'Matter of Laugh or Death,' a humor column
By Bill Dunn
Interesting observations on this thing we call life
(appearing each week in the Republican-American newspaper, Waterbury, CT)
TEACHING FINANCIAL LITERACY IN HIGH SCHOOLS
I heard a fascinating discussion on the radio a few weeks ago. The talk show host and his guest were debating the merits of a national effort to teach financial literacy in public high schools. The reason behind this effort is simple: the average American teenager in the 21st century understands finances about as well as the average American teenager in the 18th century understood video games. (Oops, that’s an ineffective analogy on my part, since the average American teenager in the 21st century has the same level of knowledge regarding history as he does finances, so he probably thinks a young George Washington kicked butt playing “Grand Theft Oxcart.”)
It’s safe to say the average American teenager has little comprehension of money and wise money management. For example, the average teen understands a credit card to be a slice of a remarkable substance: magic plastic. When one finds him or herself coveting something, all that’s needed is a swipe of the magic card, and then one is free to go and live happily ever after—at least until the next bout of avarice an hour later. The concept of actually paying the credit card bill at the end of the month with real money is nowhere on the teen’s radar screen. Of course, it’s understandable why a teenager might think this way, since the teen’s parents—average American adults—have the EXACT same thoughts regarding credit cards. As they say, the apple doesn’t fall far from the debt-laden tree.
An organization called “Jump$tart” is dedicated to providing educational materials to high schools.
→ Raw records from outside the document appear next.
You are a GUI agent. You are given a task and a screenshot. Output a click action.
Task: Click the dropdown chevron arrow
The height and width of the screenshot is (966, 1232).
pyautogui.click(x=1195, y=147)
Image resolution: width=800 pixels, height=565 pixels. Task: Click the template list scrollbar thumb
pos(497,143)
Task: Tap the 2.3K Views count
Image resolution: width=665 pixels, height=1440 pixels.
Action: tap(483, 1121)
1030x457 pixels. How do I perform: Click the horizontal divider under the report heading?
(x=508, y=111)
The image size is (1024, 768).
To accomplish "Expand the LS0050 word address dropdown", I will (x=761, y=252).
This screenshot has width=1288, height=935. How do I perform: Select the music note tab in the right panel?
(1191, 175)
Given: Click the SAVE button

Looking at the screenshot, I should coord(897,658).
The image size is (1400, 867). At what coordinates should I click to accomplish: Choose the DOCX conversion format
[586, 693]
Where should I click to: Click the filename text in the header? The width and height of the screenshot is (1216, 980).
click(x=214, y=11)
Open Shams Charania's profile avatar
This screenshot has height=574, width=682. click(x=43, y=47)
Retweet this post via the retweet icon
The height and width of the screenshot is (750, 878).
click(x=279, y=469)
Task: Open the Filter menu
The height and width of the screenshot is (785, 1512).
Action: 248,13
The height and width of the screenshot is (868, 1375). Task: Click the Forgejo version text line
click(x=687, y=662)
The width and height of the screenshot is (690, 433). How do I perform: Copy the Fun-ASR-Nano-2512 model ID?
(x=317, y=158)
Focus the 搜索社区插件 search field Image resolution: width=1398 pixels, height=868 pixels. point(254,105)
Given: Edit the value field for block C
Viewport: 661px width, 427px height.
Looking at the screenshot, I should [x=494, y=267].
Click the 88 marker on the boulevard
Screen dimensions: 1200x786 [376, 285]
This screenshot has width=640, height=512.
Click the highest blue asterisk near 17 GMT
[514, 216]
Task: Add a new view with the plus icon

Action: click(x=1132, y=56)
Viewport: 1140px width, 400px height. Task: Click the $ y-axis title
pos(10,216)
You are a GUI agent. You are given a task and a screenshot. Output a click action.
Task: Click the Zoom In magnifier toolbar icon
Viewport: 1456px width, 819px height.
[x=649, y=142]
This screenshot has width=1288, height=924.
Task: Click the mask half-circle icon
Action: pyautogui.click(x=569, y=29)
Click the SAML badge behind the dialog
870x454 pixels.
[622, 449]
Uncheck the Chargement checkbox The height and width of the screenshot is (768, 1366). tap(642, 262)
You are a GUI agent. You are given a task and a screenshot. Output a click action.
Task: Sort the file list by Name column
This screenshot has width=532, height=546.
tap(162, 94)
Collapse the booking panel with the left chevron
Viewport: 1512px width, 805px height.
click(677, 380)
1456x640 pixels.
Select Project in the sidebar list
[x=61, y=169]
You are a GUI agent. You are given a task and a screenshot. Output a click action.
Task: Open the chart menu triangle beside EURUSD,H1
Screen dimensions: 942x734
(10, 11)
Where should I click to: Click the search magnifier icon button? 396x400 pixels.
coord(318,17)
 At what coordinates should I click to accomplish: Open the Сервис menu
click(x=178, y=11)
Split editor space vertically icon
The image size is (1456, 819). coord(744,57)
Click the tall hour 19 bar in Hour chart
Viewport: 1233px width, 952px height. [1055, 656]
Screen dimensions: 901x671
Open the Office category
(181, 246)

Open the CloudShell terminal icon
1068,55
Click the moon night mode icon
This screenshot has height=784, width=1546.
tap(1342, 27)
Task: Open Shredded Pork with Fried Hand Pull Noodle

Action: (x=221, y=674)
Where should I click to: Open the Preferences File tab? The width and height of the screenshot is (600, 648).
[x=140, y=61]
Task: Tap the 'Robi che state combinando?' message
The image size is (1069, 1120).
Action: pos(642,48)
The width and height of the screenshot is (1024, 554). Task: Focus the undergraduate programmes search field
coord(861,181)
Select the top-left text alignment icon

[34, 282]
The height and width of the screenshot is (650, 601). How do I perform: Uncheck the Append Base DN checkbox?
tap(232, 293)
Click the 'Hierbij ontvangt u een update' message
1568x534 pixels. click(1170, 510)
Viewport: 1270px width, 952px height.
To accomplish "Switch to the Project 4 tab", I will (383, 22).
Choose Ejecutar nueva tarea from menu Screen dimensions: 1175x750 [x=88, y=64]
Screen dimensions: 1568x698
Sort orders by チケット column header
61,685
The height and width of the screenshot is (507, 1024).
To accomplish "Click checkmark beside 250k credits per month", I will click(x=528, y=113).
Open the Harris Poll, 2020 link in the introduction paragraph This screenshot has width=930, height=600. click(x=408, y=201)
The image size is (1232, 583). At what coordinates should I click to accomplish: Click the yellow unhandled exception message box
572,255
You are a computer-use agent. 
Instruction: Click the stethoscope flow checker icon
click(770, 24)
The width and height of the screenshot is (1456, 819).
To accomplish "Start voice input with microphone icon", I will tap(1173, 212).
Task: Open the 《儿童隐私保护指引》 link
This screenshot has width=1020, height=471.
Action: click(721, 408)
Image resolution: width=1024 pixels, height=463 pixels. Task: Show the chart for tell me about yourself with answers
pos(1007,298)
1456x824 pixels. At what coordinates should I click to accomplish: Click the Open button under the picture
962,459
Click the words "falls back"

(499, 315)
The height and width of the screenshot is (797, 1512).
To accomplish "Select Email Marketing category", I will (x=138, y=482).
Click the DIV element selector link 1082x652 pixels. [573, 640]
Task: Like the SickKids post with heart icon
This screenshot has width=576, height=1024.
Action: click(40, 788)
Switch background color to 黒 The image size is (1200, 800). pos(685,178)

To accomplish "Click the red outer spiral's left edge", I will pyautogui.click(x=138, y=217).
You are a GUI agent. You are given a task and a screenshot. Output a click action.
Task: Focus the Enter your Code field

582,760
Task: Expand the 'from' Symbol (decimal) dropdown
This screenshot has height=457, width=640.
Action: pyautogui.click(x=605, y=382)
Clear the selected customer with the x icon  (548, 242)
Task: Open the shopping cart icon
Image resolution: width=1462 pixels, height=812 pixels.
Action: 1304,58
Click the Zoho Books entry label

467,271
Most of the materials are related to personal finances, but presumably some of the learning tools teach the important concept of creating an ultra-clever organizational name using symbols as well as letters.
Teaching financial literacy in public high schools seems like a good idea. But there could be some drawbacks. For starters, the address of the Jump$tart organization is 18th Street, N.W., Washington, DC. Uh oh, that’s a red flag right there. I’d be much more comfortable if they were located in someplace like Dubuque or Amarillo. If their headquarters are in DC, that means they think they must be close to politicians and policy-makers. Which means, as inevitably as the sun always rises in the east, they will be lobbying for a chunk of other people’s money.
If I’m not mistaken, to have sound personal finances (not to mention a sound personal soul), demanding that you deserve a chunk of other people’s money is the most important thing NOT to do.
Also, anything presented in a high school classroom will have to be approved first by the educational bureaucracies at the federal, state, and local levels. By the time this effort gets filtered thru all the red tape, the teenagers who are supposed to be taught financial literacy will be complaining that Medicare isn’t covering treatment for their enlarged prostates.
Don’t forget, the public school systems are government-run operations. Given how well governments at all levels have been managing their finances in recent years, maybe the teens should learn about money from more efficient and reputable people in the economy, such as drug dealers, wrestling promoters, and the BP oil company.
So maybe the best financial advice we can give teenagers is the same advice George Washington’s dad offered him as the young future president was sprawled across the couch and playing “Super Mario Brethren.” Papa Washington shouted in exasperation, “You slacker! You better marry somebody rich.” And later on, when George ran into Martha Custis at the local Starbucks, that’s exactly what he did.